Controlling Dependencies with Bounded Contexts and Aggregates in Domain‑Driven Design

Software complexity originates from three sources: scale, structure, and change. While splitting a large system into smaller elements mitigates scale complexity, it increases structural complexity; uncontrolled structure amplifies the impact of change, making dependency control essential.

Two practical strategies for dependency control are proposed: (1) reduce the number of dependencies by allocating responsibilities wisely ("many to few"), and (2) weaken the strength of unavoidable dependencies through encapsulation and abstraction ("strong to weak").

At the strategic level, a Bounded Context serves as a knowledge boundary and a vertical slice of business capability, providing a clear scope for domain knowledge and limiting unnecessary cross‑module dependencies.

An illustrative example shows how different departments (HR, Finance, Project Management) view an employee's data through their own bounded contexts, each receiving only the information relevant to its concerns, thereby reducing coupling.

Compared with traditional module decomposition, bounded contexts allocate domain knowledge to the contexts that need it, eliminating the need for other modules to depend on unrelated elements.

At the tactical level, Aggregates enforce a tree‑structured model with a single root entity, ensuring that internal domain objects are encapsulated and that relationships across aggregates are only established via the root, thus limiting intra‑model dependencies.

Together, bounded contexts (strategic) and aggregates (tactical) embody the principle of high cohesion and low coupling, offering concrete methods to manage dependencies in complex systems.

The autonomy of a bounded context is defined by four characteristics: minimal completeness, self‑fulfillment, a stable space that isolates external change, and independent evolution that hides internal models behind gateways.
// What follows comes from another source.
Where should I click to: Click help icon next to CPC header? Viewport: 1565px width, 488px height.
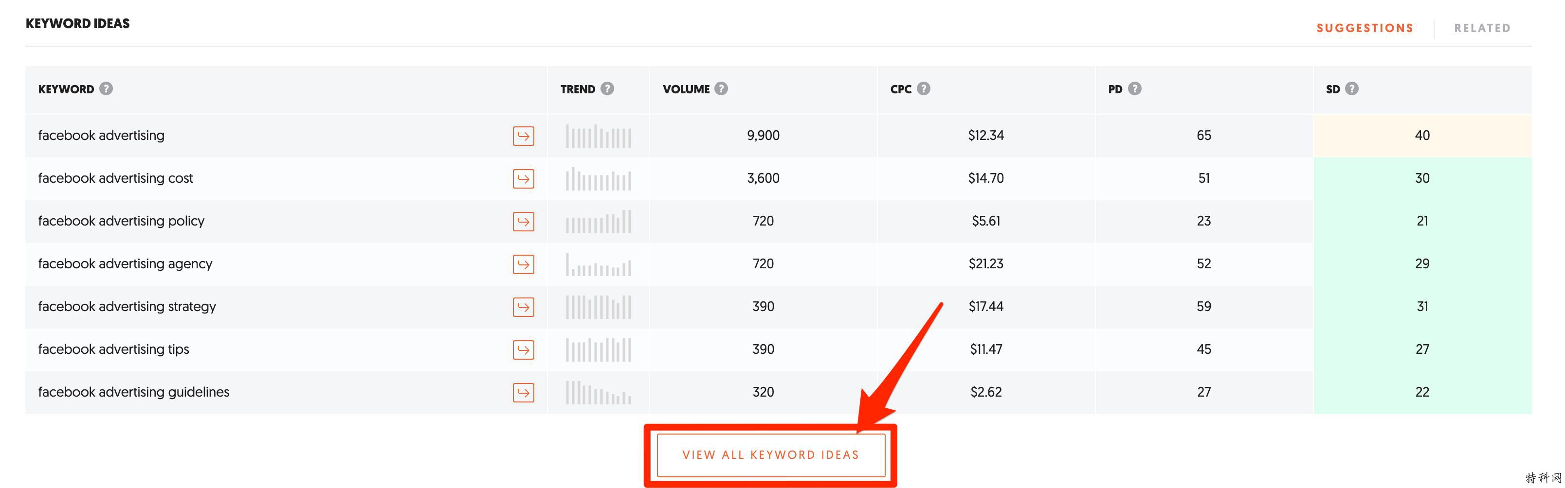point(923,89)
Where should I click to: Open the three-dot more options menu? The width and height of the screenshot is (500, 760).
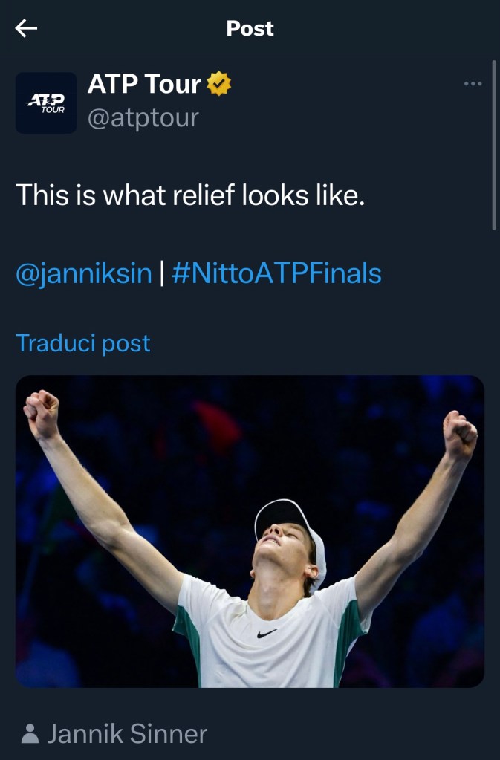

The autonomy of an aggregate is described by four traits: completeness (a minimal, cohesive domain concept), independence (separate lifecycle), invariants (business rule enforcement), and consistency (data and lifecycle integrity).

By applying these autonomy principles, Domain‑Driven Design provides a practical pathway to reduce both the quantity and intensity of dependencies, achieving a robust, maintainable architecture.